Astronomy as a Tool to Face COVID-19 Isolation in an Indigenous Village

Under Other Skies project to face COVID-19 Isolation in Indigenous Village

The “Under Other Skies” project is using astronomy as a tool to help face COVID-19 induced isolation in the indigenous village ‘Aldeia Verde’, in Mina Gerais, Brazil. It aims at bridging different visions of the Universe by collecting indigenous knowledge. The project’s main objective is to record, transcribe and translate unpublished songs about the sky and stars, to create school material for Brazilian villages and schools. 

The team is composed of two indigenous professors and leaders of the village Aldeia Verde, four anthropologists from the department of education of UFMG, four astronomers, one educator and one creative practitioner in community engagement and citizen science.

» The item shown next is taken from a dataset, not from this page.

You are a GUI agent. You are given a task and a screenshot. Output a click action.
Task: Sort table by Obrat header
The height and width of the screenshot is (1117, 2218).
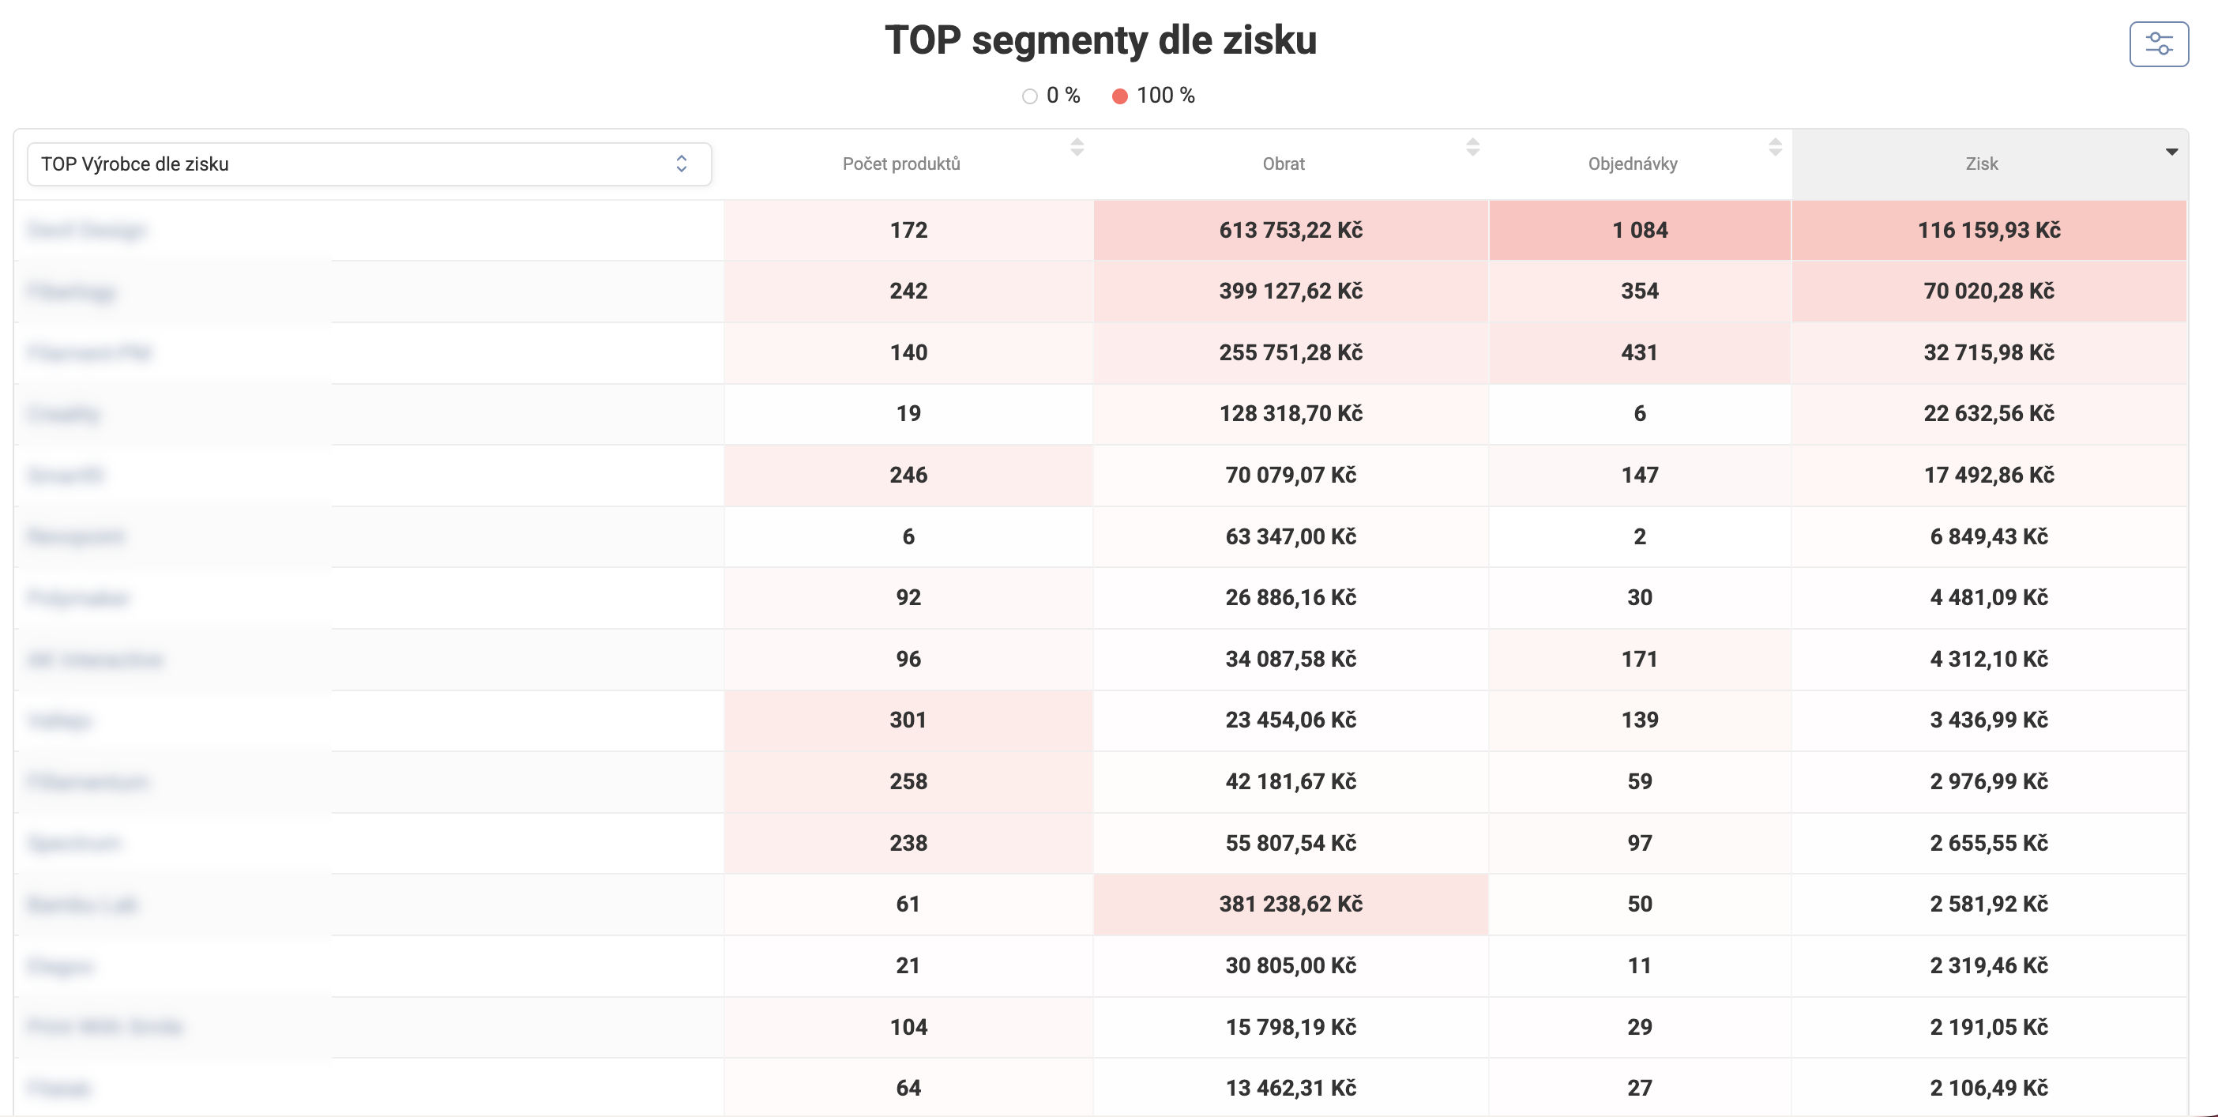click(1283, 164)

Due to the COVID-19 pandemic, the team has adapted the project to online delivery (a webpage/virtual gallery instead of a booklet) and online workshops on 1) recording myths and chants about the native sky and stars, and on producing drawings about the same subject, led by Roberto Romero, Isael Maxakali and Sueli Maxakali; 2) sky observation. Both workshops have been postponed until it is safer to organize them.

In the meantime, the project continues to support people in the village who are facing difficulties arising from isolation. They successfully installed 2 antennas which now provide a stable internet connection for the entire community. A video was recorded, shot by Sueli Maxakali and edited by André Victor and Cristiano Araújo, of a meeting of shamans in the village to discuss the COVID19 emergency.

The project team contributed to an online blog, published by Big Data from the South Research Initiative, dedicated to forgotten and silenced voices of marginalised and disadvantaged communities and populations. The contribution, entitled ‘Under Other Skies: Astronomy as a Tool to Face COVID-19 Induced Isolation in the Indigenous Village of Aldeia Verde, Brazil’ has also been published in the book ‘COVID-19 from the margin, pandemic invisibilities, policies, and resistance in the datafied society’.